Start at the line with "Given: Click the インターフェース tab icon" in the records below, stop at the line with "Click the required", and return every line in that span exactly, the two end lines included.

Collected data
┌──

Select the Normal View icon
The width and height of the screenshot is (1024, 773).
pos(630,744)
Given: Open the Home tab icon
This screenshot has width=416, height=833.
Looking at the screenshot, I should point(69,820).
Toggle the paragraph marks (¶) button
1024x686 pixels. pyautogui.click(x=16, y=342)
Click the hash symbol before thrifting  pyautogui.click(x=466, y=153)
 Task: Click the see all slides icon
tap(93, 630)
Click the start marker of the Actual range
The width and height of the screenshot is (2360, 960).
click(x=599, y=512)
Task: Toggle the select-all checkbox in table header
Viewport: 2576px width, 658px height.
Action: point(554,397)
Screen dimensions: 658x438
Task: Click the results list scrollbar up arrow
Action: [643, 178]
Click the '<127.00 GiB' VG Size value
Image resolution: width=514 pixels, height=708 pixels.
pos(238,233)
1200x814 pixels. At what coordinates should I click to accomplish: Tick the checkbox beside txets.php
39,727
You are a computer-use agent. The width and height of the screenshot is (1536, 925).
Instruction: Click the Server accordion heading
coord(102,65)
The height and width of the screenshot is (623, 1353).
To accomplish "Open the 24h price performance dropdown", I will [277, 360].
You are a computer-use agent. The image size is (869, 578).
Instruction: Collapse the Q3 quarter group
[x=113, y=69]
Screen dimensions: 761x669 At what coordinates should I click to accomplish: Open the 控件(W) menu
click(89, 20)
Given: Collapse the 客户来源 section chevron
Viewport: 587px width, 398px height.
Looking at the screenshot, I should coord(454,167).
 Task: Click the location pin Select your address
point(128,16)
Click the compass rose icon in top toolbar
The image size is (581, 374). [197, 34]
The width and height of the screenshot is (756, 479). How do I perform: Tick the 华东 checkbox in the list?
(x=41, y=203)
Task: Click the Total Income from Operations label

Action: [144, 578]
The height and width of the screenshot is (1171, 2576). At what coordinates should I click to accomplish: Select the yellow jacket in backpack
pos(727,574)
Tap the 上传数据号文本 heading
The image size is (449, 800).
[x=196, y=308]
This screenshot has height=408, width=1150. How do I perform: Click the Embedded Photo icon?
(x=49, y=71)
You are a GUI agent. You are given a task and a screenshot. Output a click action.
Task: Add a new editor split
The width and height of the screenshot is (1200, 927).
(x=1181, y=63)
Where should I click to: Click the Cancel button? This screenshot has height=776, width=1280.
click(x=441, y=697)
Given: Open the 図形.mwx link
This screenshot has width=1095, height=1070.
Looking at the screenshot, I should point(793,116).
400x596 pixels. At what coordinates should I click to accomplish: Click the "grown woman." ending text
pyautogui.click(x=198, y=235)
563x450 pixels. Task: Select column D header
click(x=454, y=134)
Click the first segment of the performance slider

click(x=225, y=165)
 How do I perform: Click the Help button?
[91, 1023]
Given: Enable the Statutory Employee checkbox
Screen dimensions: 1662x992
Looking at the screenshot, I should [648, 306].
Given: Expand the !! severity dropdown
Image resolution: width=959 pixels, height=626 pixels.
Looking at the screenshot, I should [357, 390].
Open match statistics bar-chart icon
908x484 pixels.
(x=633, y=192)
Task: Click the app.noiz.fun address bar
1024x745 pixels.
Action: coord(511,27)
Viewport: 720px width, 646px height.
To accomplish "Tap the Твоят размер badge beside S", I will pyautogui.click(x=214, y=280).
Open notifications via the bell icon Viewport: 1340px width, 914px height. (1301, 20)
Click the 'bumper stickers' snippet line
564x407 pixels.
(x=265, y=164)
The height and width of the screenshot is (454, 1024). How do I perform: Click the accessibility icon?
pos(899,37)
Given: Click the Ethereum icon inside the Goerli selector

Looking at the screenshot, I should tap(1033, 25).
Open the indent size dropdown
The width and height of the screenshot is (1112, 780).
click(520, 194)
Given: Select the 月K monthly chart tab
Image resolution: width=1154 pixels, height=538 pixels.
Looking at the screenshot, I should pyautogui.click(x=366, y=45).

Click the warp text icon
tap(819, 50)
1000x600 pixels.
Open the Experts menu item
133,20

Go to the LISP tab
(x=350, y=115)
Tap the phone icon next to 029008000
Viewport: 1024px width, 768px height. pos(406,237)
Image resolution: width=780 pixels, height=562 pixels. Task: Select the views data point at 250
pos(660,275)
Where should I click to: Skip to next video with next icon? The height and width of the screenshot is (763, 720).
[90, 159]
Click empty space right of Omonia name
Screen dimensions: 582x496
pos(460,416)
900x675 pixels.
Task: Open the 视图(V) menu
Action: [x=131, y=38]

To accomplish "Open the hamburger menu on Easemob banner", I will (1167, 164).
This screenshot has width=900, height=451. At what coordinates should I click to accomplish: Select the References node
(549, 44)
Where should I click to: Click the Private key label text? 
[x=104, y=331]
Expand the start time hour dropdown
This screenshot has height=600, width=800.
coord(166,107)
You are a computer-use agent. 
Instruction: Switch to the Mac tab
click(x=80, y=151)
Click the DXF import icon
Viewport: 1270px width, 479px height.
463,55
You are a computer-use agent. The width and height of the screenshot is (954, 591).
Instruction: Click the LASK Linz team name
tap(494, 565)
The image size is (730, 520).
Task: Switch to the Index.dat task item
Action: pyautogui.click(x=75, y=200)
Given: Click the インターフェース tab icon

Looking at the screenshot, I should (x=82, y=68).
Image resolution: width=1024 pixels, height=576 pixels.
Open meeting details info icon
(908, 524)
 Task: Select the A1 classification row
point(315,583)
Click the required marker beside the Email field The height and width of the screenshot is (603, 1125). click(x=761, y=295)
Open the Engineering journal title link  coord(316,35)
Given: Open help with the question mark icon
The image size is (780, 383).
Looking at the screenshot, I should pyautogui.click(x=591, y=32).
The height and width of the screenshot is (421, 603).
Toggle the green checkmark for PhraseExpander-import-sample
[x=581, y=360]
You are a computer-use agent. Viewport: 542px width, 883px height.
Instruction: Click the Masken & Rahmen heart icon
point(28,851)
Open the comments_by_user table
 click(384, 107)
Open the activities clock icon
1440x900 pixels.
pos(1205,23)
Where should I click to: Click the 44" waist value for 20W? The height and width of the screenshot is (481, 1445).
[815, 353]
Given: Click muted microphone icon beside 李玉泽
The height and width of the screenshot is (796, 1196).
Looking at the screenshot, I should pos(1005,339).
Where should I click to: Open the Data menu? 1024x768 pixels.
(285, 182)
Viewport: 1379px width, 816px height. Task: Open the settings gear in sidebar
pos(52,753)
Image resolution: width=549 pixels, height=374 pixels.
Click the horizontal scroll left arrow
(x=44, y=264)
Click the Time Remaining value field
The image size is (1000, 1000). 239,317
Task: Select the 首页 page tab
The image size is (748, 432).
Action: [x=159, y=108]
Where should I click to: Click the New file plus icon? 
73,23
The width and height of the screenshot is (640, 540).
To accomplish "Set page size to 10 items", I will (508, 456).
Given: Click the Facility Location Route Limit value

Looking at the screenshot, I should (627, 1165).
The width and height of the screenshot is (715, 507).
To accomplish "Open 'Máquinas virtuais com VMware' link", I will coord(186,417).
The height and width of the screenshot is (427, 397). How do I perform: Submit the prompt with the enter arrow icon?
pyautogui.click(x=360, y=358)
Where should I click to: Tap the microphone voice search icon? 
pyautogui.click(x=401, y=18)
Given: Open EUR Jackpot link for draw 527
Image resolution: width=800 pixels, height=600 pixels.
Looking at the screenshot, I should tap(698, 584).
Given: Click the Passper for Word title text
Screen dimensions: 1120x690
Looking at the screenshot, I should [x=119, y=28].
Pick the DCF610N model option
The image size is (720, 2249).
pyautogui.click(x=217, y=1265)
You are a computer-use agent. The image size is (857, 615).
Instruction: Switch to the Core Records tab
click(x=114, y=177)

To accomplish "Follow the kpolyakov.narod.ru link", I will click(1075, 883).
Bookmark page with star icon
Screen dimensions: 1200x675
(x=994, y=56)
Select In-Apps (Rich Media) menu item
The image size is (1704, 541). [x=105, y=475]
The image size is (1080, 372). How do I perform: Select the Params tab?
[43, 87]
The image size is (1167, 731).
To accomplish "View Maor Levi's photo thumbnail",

└──

• TASK OUTPUT
Given: Click the インターフェース tab icon

Looking at the screenshot, I should (x=82, y=68).
Image resolution: width=1024 pixels, height=576 pixels.
Open meeting details info icon
(908, 524)
 Task: Select the A1 classification row
point(315,583)
Click the required marker beside the Email field The height and width of the screenshot is (603, 1125). click(x=761, y=295)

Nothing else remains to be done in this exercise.